Corporate successor liability’s focal point is whether a purchasing corporation (Company 2) is responsible for the purchased corporation’s (Company 1) pre-sale contract obligations.
It’s an important question because the Company 1 will usually have no assets after the purchase. Creditors of Company 1 will then try to pin liability on Company 2.
The general rule in Illinois is that a corporation that purchases the assets of another corporation is not responsible for the debts or liabilities of a transferor corporation.
The rule is designed to protect good faith purchasers from unassumed liability and to maximize the fluidity of corporate assets.
The four exceptions to this rule are: (1) where there is an express or implied agreement of assumption; (2) where the transaction amounts to a consolidation or merger of the purchaser or seller corporation; (3) where the purchaser is merely a continuation of the seller; and (4) where the transaction is fraudulent – done for the purpose of escaping the seller’s obligations.
The express assumption exception only applies if the plaintiff can produce an agreement where the purchasing corporation agrees to assume the selling corporation’s obligations.
If the agreement is silent, there is no express assumption. Implied assumption is trickier and requires an examination of the selling and buying corporations’ conduct.
The merger or consolidation exception applies where the plaintiff demonstrates: (a) continuity of management, personnel, physical location, assets, and business operations; (b) continuity of shareholders; (c) that the seller ceases its business operations quickly after the sale; and (d) the buyer assumes the seller’s liabilities and obligations that are necessary for seamless perpetuation of the seller’s business operations.
In examining the continuation exception, the court’s focus is whether the purchasing corporation is a reincarnation of the seller corporation and has same or similar management but merely “wears different clothes”.
The continuity calculus includes whether there is a common identity of officers, directors and shareholders between the selling and purchasing corporations.
Exact commonality between the selling and purchasing corporations’ management isn’t required for the court to find a continuation.
In assessing whether the fraud exception applies to the general rule of no corporate successor liability, the court looks at multiple factors set forth in the Illinois Fraudulent Transfer Act. 740 ILCS 160/5(b)(1)-(11) including the timing of the transfer from seller to purchaser, whether the seller paid and whether purchaser received adequate consideration, whether the seller became insolvent at or shortly after the transfer, whether the transfer was to an insider (officer, director shareholder of the selling corporation), etc.
To temper the possible harsh results of a corporate transfer wiping out any chance of creditor recovery, I try to put language in a contract saying that if there is a transfer from defendant to another entity during the term of the contract, the defendant promises to both promptly notify my client in writing and make the new, purchasing company aware of the contract and its obligations under it.
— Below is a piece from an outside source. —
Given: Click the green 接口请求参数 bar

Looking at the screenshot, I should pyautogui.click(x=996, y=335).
In Illinois, a corporation is a legal entity that exists separate and apart from its shareholders, officers and directors. In fact, a major purpose of incorporating is to insulate yourself from personal liability. This liability-reducing function of corporations does have its limits though. If someone is abusing the corporate form, a court can disregard the corporation and “pierce the corporate veil.”
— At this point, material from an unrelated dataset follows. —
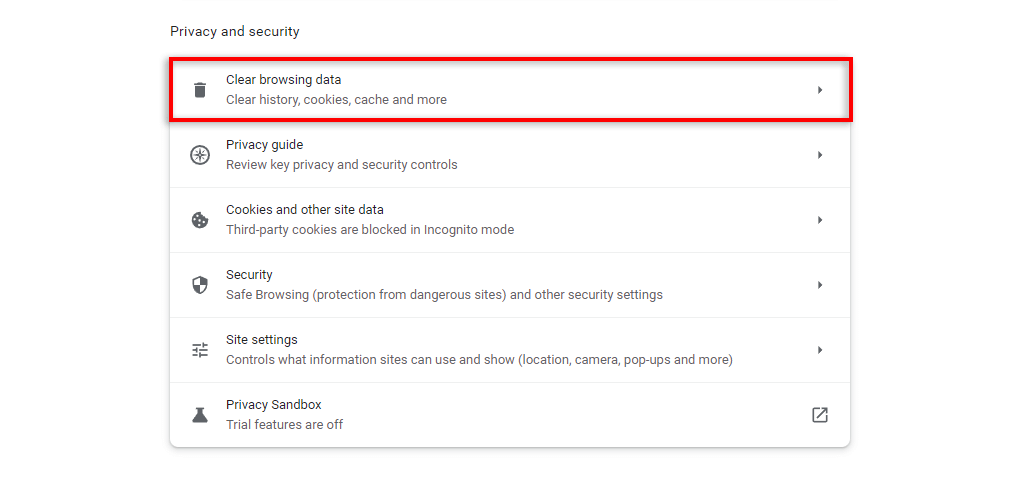Go to the Security settings title

249,275

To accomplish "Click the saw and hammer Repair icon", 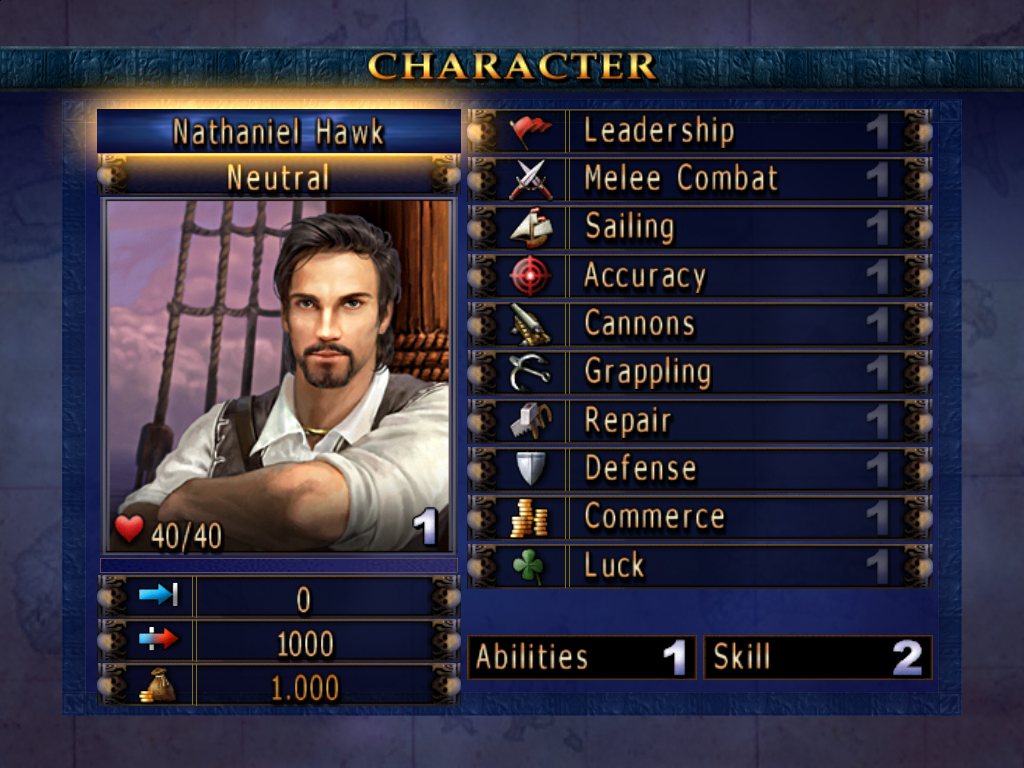I will point(530,421).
For instance, if I incorporate Paul, Ltd. and you enter a contract with Paul, Ltd. to sell widgets and Paul, Ltd. breaches, generally, you will not be able to sue me personally for Paul, Ltd.’s debts. Because, the law views me as a separate “person” from Paul, Ltd. However, if Paul, Ltd. is simply my alter-ego, or a pass-through entity – then the court can pierce Paul, Ltd.’s veil of limited liability and hold me responsible for Paul, Ltd.’s debts!
Illinois courts apply a two-prong test to determine whether to pierce the corporate veil: (1) unity of interest and ownership is such that separate personalities of the corporation and the other person no longer exist; and (2) adherence to the fiction of separate corporate existence would sanction fraud or promote injustice. Fontana v. TLD Builders, 362 Ill.App.3d 491 (2005).
Within this two-part framework, courts analyze the following factors: (1) inadequate capitalization (opening a corporate bank account with minimal $); (2) failure to issue stock; (3) nonpayment of dividends; (4) nonfunctioning officers or directors; (5) absence of corporate records (Articles of Incorporation? What’s that?!!); (6) insolvency of debtor corporation; (8) commingling of funds; (9) diversion of corporate assets to a dominant shareholder, among others.
Afterword: It’s difficult to demonstrate grounds for piercing. A creditor seeking to pierce has a very heavy burden. For this reason, when dealing with a corporation with whom you don’t have a prior relationship or that doesn’t have a track record, doing pre-contract due diligence (running credit reports, checking trade references, etc.) is critical.
In addition, getting a personal guaranty from a corporate officer is helpful. This assures that a real live person actually has some skin in the game. Otherwise, you run the risk of getting an uncollectable judgment.